◆ **TASK REQUIREMENTS**
For the material that follows, tally the lines holding "computer" and give the total alone.

◆ **AVAILABLE DATA**
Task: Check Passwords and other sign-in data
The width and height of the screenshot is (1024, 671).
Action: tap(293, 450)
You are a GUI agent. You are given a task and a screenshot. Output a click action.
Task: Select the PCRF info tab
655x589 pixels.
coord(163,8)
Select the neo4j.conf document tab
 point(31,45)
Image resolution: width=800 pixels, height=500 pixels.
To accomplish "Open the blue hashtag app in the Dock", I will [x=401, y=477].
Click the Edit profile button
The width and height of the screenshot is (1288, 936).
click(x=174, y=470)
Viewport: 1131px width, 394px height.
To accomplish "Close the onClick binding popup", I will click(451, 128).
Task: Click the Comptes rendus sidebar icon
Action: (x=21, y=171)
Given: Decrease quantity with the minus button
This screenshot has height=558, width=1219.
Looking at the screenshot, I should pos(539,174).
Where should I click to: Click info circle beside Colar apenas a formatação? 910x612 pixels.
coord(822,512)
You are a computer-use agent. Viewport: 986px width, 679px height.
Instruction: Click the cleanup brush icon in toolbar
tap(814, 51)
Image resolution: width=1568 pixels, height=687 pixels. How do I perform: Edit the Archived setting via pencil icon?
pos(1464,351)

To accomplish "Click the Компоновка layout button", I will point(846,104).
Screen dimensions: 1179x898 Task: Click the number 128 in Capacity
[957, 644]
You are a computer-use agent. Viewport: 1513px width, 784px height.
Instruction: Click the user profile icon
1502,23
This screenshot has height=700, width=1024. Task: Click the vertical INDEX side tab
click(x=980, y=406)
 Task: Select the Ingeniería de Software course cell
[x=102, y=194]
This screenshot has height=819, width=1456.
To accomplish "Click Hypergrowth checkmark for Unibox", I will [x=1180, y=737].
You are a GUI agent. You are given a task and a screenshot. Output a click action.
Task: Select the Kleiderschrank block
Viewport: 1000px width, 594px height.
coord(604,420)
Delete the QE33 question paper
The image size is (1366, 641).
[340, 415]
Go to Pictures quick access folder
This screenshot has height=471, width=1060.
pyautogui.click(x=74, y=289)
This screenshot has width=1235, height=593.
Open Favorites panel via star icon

◆ **ANSWER BELOW**
2